---- Data for this task
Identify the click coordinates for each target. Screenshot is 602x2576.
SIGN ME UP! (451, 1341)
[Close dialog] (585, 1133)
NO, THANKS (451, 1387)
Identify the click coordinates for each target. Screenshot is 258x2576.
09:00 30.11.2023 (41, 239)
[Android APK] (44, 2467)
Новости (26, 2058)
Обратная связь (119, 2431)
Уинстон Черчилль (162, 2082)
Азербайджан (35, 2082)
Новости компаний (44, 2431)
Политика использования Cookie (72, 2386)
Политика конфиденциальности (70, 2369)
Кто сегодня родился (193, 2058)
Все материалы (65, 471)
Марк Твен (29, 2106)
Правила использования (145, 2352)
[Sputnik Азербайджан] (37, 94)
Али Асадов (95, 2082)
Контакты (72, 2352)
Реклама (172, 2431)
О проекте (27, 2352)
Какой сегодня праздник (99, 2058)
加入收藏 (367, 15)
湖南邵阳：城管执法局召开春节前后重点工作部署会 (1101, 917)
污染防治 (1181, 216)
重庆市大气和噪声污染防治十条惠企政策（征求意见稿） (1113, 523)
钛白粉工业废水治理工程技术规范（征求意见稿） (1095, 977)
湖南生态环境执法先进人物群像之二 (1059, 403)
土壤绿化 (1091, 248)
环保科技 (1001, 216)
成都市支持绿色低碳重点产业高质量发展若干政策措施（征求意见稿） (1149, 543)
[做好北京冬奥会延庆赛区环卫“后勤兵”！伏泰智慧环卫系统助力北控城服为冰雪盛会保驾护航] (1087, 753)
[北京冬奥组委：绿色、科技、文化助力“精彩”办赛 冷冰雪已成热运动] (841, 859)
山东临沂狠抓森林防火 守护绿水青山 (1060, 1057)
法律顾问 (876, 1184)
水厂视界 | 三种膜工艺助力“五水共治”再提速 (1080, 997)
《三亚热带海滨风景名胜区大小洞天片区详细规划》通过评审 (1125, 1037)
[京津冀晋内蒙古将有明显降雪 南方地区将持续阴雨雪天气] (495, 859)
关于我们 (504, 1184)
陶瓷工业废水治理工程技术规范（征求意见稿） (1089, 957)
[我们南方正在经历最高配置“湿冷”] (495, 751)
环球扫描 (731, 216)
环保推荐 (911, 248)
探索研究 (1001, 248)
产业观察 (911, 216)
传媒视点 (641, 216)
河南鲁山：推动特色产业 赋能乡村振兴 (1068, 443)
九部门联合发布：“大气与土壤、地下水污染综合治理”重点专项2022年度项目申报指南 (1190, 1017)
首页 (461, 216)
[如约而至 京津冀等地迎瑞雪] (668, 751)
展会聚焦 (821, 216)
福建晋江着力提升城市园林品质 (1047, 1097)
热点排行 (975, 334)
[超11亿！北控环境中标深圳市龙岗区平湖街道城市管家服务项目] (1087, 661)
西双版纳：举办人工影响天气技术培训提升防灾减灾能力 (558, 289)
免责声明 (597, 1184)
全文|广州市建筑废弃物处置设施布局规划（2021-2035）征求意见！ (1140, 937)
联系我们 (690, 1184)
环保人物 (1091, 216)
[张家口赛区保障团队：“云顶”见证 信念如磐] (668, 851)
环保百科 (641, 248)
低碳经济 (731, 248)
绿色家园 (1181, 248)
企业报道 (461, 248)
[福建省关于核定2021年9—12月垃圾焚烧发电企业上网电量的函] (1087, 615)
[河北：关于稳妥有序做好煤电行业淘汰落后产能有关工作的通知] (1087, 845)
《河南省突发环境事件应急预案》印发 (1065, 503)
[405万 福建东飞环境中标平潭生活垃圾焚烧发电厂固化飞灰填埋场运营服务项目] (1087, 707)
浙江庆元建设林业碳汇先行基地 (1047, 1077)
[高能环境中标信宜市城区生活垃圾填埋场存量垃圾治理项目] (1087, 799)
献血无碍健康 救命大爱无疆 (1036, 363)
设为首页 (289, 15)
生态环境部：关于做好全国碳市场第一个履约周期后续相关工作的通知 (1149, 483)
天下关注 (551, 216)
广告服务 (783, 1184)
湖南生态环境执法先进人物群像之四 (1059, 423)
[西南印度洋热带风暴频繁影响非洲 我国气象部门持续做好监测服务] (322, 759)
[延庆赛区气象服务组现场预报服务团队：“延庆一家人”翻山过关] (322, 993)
--------
-- What to do --
Scan the lines above for "征求意见稿", then copy every one that has it.

-- Output of the exercise --
重庆市大气和噪声污染防治十条惠企政策（征求意见稿） (1113, 523)
钛白粉工业废水治理工程技术规范（征求意见稿） (1095, 977)
成都市支持绿色低碳重点产业高质量发展若干政策措施（征求意见稿） (1149, 543)
陶瓷工业废水治理工程技术规范（征求意见稿） (1089, 957)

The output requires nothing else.